▸ **What the task asks**
Search the data for "computer". Return each matching line.

Extracted data entries:
==*==

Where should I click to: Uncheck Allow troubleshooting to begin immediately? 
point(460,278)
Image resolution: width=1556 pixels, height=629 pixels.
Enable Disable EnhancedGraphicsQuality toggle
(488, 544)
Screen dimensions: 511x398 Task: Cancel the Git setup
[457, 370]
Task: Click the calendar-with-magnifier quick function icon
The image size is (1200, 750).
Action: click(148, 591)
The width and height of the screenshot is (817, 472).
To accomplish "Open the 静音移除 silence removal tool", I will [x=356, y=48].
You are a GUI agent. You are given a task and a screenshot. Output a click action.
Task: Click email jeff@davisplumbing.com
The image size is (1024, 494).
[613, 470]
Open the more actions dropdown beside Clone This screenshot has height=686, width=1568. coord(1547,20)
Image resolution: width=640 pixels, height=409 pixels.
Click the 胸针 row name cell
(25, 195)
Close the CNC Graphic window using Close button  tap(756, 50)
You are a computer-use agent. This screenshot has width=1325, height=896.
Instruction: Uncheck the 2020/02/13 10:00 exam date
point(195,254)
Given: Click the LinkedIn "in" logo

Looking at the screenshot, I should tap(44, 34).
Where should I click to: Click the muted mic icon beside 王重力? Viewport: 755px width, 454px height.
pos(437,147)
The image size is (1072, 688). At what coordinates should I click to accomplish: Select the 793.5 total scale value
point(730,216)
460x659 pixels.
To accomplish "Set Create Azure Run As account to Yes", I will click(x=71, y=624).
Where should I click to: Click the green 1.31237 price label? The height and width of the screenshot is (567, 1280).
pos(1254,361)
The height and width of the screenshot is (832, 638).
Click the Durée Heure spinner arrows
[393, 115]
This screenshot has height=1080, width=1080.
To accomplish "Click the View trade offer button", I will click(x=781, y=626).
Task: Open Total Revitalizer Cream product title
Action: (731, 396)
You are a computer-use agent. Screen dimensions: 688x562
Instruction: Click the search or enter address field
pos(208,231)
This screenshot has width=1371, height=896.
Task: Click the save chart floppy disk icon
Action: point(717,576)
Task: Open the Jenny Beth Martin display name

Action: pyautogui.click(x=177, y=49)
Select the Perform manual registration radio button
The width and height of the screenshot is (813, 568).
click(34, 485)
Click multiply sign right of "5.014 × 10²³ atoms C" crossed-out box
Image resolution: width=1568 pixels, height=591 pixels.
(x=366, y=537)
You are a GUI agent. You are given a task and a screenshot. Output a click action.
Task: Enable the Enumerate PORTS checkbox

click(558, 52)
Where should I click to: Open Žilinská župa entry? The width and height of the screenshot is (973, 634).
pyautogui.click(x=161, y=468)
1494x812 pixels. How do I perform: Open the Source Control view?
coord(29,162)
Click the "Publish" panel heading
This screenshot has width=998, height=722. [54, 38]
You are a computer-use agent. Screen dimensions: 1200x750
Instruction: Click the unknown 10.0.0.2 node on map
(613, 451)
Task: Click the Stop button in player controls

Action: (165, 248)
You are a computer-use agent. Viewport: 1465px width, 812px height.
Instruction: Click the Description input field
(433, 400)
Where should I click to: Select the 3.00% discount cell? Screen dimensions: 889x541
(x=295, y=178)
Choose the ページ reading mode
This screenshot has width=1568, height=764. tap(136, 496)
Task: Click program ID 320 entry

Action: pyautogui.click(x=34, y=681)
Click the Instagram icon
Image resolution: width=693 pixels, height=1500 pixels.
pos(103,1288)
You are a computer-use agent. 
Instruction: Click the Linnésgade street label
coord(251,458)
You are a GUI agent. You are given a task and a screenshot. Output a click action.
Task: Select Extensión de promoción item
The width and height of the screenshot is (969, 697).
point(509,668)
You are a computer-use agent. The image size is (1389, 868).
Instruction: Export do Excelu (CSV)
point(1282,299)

==*==

▸ **Response to the task**
You are a computer-use agent. This screenshot has width=1325, height=896.
You are a computer-use agent. Screen dimensions: 688x562
You are a computer-use agent. Screen dimensions: 1200x750
You are a computer-use agent. Viewport: 1465px width, 812px height.
You are a computer-use agent. 
You are a computer-use agent. The image size is (1389, 868).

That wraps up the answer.